Lewiston Youth Advisory Council Raises $25,000 to Site a Three-Story Attraction
Released: July 17, 2004
Successful Community Fundraising Results in Lewiston Historical Clock Unveiling
On Thursday, July 15, 2004, the City of Lewiston's 1891 E Howard timepiece was unveiled as a multi-level attraction at Lewiston City Hall. The clock, formerly in City Hall's tower, was restored in 2002 by Balzer Family Clock Works, of Freeport, Maine.
Due to a very successful community fundraising effort, visitors to City Hall will now be greeted by a glass-encased 14-foot operational pendulum at the Pine Street entrance and will also be able to view glass encased operational clock mechanisms on the second floor landing of the building. Restored tower dials also display the correct time in the building's tower.
Mayor Lionel C. Guay, Jr., noted, "It's indeed a new day in Lewiston with growth and development on the rise. And, this beautiful attraction is yet another symbol of people's vision, creativity, and commitment to enhance their community as a whole."
Pictured (Left to right): Youth council members: Melanie Morin, Katie Lauze, Tim Williams, Tarrah Bowen, Lisa Kimball, Ryan Reed, Charlie Kimball, and Ally Beaucage. Absent from the photo: Kelin Sevit and Jonathan Isacco who were both out of state. The clock's mechanisms, now located on the 2nd floor landing of City Hall, are featured in the middle.
Fundraising for the relocation of the historic attraction was led by the Lewiston Youth Advisory Council in partnership with Councilor Norm Rousseau. Over $25,000 was raised through various youth council initiatives, and, in addition, many in-kind donations of time, materials, and expertise greatly contributed to the project's success.
Guay added, "Clearly, without the overwhelming generosity of individuals and businesses alike, this project would not have happened."
Guay also commended the "diligent construction abilities" of the Lewiston Public Services Department in relocating the piece. In addition, he offered words of praise to the youth council commending their willingness to become involved within their community.
Councilor Norm Rousseau echoed the Mayor's sentiments adding that "People throughout Maine are already talking about this clock." He gave the example of Patricia West, of Bristol, Maine, who had contributed to the fundraising campaign and drove all the way from Bristol to attend the celebration.
Rousseau noted, "When the youth council did a television interview about the clock last fall, Mrs. West responded with a donation. When the clock was in the City Hall tower, Mrs. West, who is formerly from Lewiston, had her 1st apartment at 124 Blake Street. She said she could always see the clock from her livingroom and kitchen windows and hear it chime at 9 p.m. Those memories apparently are what prompted her to contribute. With her donation, she also wrote, 'I am glad to see Lewiston youth involved in something to make the city proud.'"

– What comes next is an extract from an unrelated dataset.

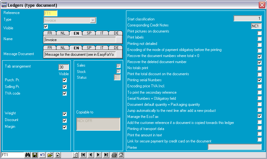
Task: Toggle the Weight visible checkbox
Action: pyautogui.click(x=65, y=114)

In addition to Guay and Rousseau, comments were also given at the celebration by Tarrah Bowen, Chair of the Lewiston Youth Advisory Council; Director of Public Buildings Mike Paradis; and representatives from U.S. Senator Olympia Snowe's Office, Senator Susan Collins' Office, and Congressman Michael Michaud's Office. A statement was also read from Rick Balzer, of Balzer Family Clock Works, who was unable to attend due to a work commitment.
The 1891 E Howard timepiece is registered with the National Association of Watch and Clock Collectors, and Lewiston is currently one of only a few communities within New England where an operational timepiece is on public display.